§ THE TASK:
Please restate each entry word for word.

§ SOURCE DATA:
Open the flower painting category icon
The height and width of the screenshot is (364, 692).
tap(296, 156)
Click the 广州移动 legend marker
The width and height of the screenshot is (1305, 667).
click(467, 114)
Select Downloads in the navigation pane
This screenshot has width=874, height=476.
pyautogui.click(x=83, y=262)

§ ANSWER BOX:
Open the flower painting category icon
The height and width of the screenshot is (364, 692).
tap(296, 156)
Click the 广州移动 legend marker
The width and height of the screenshot is (1305, 667).
click(467, 114)
Select Downloads in the navigation pane
This screenshot has width=874, height=476.
pyautogui.click(x=83, y=262)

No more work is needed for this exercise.